Abu Nidal, a Palestinian schoolteacher-turned-terrorist mastermind, was reported Monday to have died in Baghdad of multiple gunshot wounds after directing two decades of killings across half the world.
The reports, relayed by Palestinian officials, left unclear whether he had been killed by a rival, slain by his Iraqi patrons or had taken his own life.
Abu Nidal, once branded the world's most dangerous terrorist by the U.S. State Department, struck from Paris to Pakistan in a ruthless campaign that targeted civilians and eliminated some of the closest associates of Palestinian leader Yasser Arafat.

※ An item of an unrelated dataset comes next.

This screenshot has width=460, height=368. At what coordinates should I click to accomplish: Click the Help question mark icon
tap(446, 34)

His most notorious - but not most lethal - attacks were twin assaults on the Israeli airline El Al's ticket counters at Rome and Vienna airports on Dec. 27, 1985. Eighteen people were killed and 120 wounded.

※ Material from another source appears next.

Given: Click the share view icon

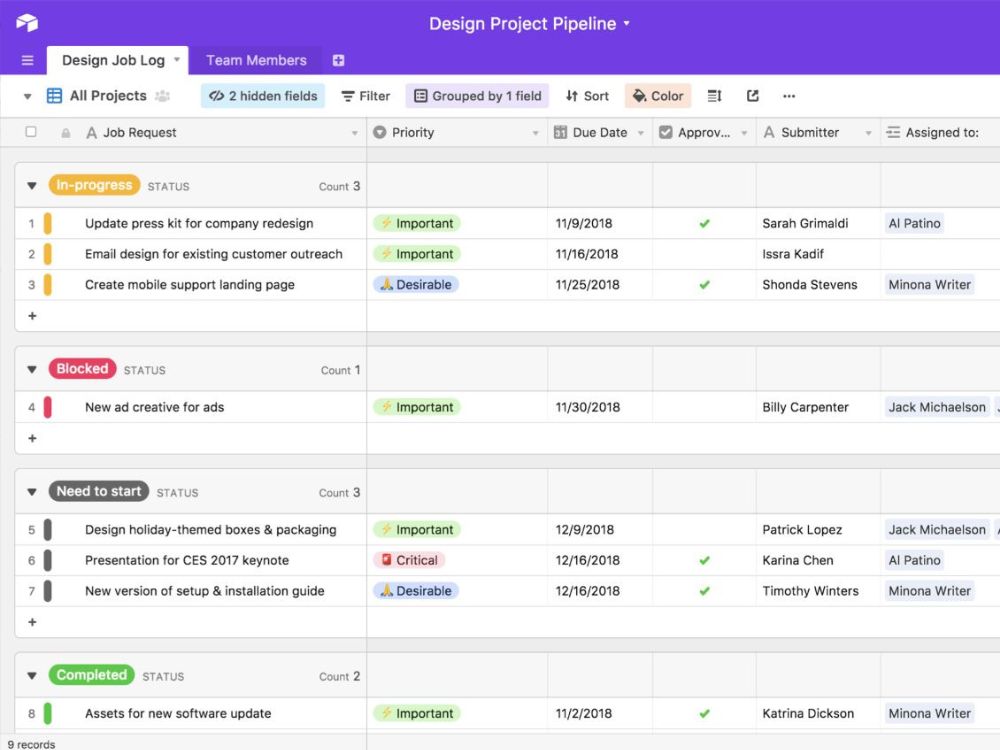Looking at the screenshot, I should pyautogui.click(x=753, y=96).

Abu Nidal, 65, a renegade who opposed any negotiations with Israel, was found dead in his apartment in the Iraqi capital three days ago, said two senior Palestinian officials, speaking on condition of anonymity.
They said they believed Abu Nidal committed suicide, but did not explain how he could have shot himself several times. The Al-Ayyam newspaper, close to the Palestinian Authority, reported Monday that Abu Nidal was found shot in the head in his apartment by Iraqi forces who had come to arrest him.
Another Palestinian official said he would not be surprised if a Palestinian had killed Abu Nidal in revenge for assassinations of senior PLO figures.
The shooting death left many questions unanswered. Abu Nidal had collected many enemies, but he had also been ill - reportedly with heart disease and bone cancer - and that may have led him to commit suicide.
In Baghdad, the deputy Palestinian ambassador, Nejah Abdul-Rahman, said he had no information regarding what he described as "rumors" of Abu Nidal's death.
The spokesman for Abu Nidal's group, Ghanem Saleh, speaking in Lebanon, said he heard the report in the news media and had no comment.